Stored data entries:
+--
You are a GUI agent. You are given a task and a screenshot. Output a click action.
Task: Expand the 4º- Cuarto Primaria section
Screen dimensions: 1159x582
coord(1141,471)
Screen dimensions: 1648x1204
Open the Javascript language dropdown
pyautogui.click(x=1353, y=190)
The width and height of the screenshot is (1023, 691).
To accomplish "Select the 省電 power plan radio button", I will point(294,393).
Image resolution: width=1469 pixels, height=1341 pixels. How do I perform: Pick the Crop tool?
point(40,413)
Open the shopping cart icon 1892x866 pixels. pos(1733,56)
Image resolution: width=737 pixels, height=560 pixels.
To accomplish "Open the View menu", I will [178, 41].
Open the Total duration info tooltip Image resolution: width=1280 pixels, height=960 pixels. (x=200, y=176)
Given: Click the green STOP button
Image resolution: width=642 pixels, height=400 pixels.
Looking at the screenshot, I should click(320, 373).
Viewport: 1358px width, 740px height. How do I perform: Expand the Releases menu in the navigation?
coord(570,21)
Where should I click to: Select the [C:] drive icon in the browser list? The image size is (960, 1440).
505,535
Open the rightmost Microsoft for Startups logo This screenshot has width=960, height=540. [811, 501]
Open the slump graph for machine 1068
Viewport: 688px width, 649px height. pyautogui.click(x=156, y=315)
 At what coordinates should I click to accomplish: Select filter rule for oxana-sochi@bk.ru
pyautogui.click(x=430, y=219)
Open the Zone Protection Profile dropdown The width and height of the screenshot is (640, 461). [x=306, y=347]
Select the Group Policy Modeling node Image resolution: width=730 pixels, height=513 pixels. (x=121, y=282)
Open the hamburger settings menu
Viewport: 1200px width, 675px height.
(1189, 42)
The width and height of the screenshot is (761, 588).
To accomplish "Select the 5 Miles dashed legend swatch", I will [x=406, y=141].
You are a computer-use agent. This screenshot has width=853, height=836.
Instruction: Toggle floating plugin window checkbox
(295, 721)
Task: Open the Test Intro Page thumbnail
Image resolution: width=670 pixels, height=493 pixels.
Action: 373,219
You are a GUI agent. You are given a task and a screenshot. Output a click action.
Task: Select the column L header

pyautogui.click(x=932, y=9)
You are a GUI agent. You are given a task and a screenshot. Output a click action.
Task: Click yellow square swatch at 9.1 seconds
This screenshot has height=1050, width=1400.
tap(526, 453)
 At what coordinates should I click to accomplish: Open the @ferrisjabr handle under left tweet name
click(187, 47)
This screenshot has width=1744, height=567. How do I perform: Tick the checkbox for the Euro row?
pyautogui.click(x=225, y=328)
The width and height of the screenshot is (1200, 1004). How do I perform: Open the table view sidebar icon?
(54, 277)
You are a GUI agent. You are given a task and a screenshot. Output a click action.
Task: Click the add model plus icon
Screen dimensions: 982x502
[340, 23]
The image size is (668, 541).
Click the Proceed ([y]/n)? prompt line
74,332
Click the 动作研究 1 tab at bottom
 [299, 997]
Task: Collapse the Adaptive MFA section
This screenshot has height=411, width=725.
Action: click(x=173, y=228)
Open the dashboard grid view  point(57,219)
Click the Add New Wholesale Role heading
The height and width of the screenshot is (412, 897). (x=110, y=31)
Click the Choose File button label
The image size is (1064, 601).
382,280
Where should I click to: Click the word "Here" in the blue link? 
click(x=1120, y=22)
+--
In the records above, the line with "Image resolution: width=670" marks the start and the line with "Task: Click yellow" marks the end; copy that stretch exactly, both lines included, and nothing else.

**Solution for this exercise**
Image resolution: width=670 pixels, height=493 pixels.
Action: 373,219
You are a GUI agent. You are given a task and a screenshot. Output a click action.
Task: Select the column L header

pyautogui.click(x=932, y=9)
You are a GUI agent. You are given a task and a screenshot. Output a click action.
Task: Click yellow square swatch at 9.1 seconds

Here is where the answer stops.